List the reforms that the article below on Oklahoma criminal justice measures names in its first sentence as provided by the measures the Senate advanced.

Text segment ▸
* * * * * * *

The Oklahoma Senate on Thursday advanced a series of criminal justice reform measures that provide uniformity of certain drug offenses, improve parole supervision, and cap excessive sentences for nonviolent offenses, among other reforms.
“Oklahoma cannot continue to warehouse prisoners who need substance abuse and medical treatment for their addiction and mental health issues. This mentality has given us the highest incarceration rate in the world, cost our state a tremendous amount of money, and has torn families apart. The measures passed today strike the balance between upholding public safety and moving forward with comprehensive criminal justice reforms that will keep families together, and get nonviolent offenders the treatment they need to remain productive members of society,” said Senator Darcy Jech, R-Kingfisher.
“The Legislature has made great strides in addressing Oklahoma’s high incarceration rates and skyrocketing prison costs. We have to keep the momentum moving forward to reform the system and these measures are a huge part of the overall reform effort that are moving us in the right direction,” said Senator Stephanie Bice, R-Oklahoma City.

* * * * * * *

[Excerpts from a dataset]

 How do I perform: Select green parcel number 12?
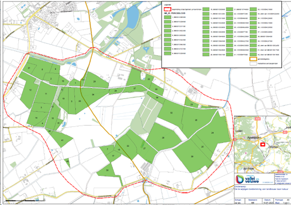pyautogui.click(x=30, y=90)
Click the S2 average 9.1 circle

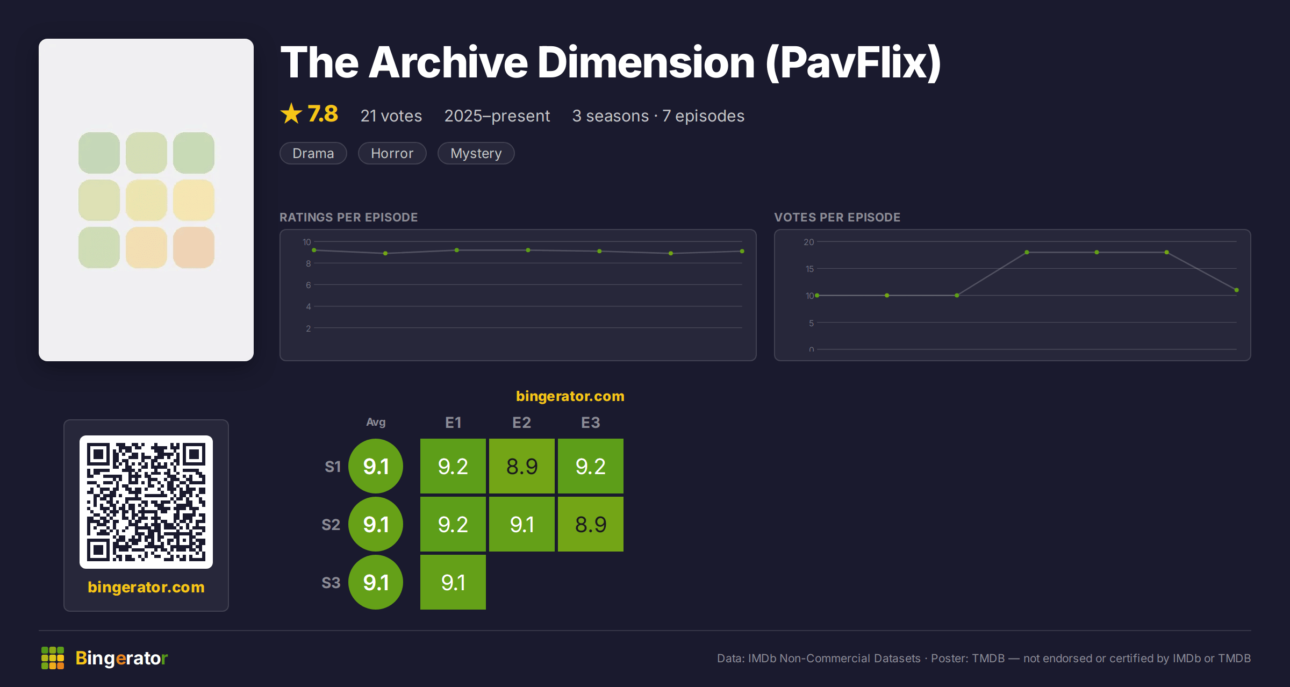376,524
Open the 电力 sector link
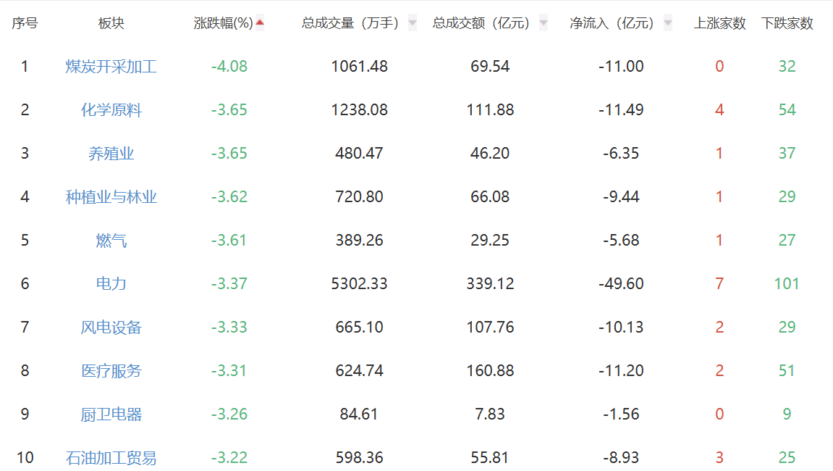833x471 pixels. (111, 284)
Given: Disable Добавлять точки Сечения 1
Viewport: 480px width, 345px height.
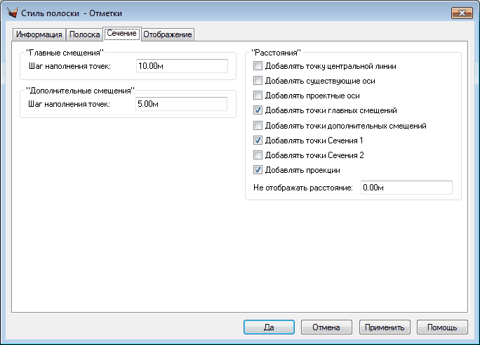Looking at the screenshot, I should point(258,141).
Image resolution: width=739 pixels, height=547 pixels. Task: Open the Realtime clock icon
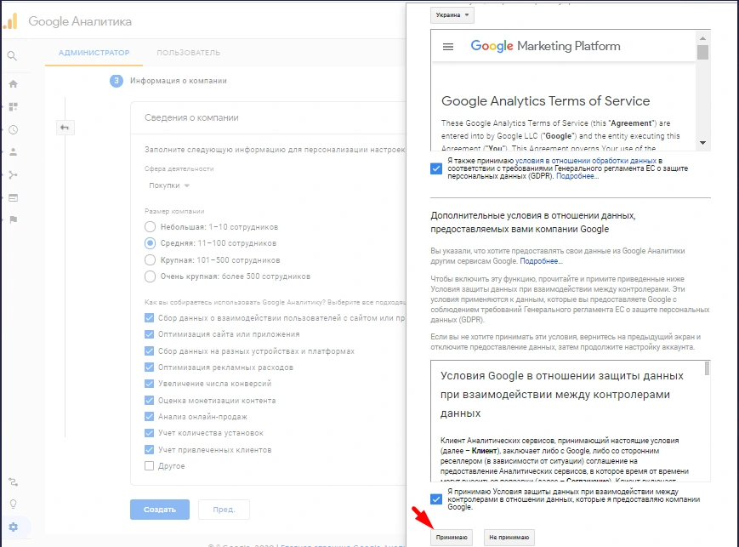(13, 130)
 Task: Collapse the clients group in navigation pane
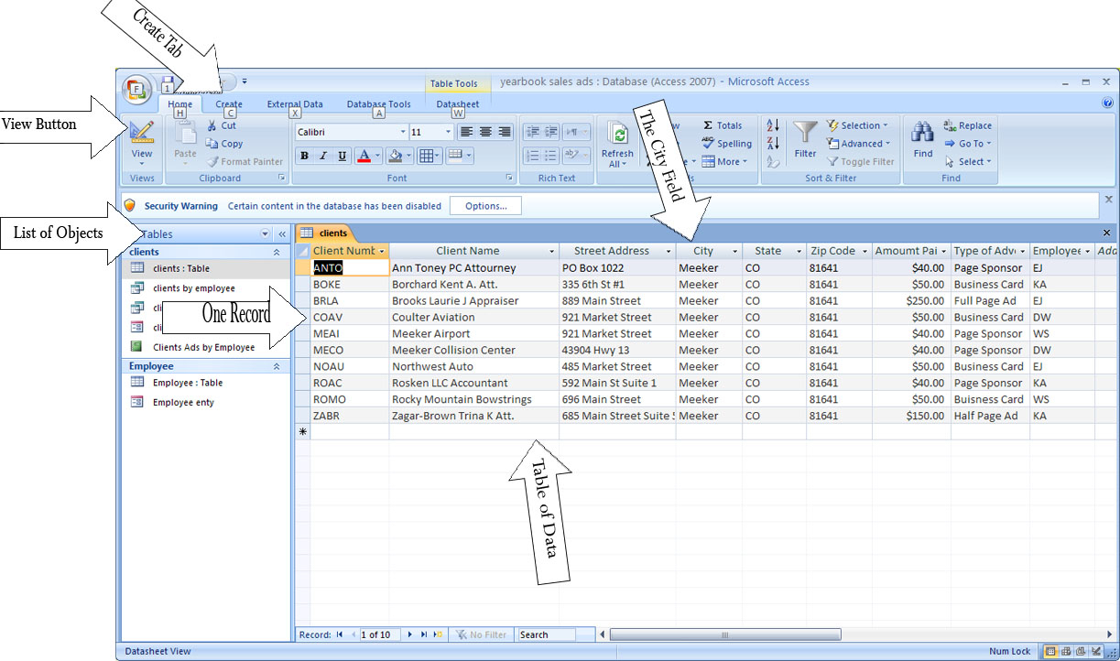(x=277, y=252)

* * * * * * *

Answer box ▸
- Provide uniformity of certain drug offenses
- Improve parole supervision
- Cap excessive sentences for nonviolent offenses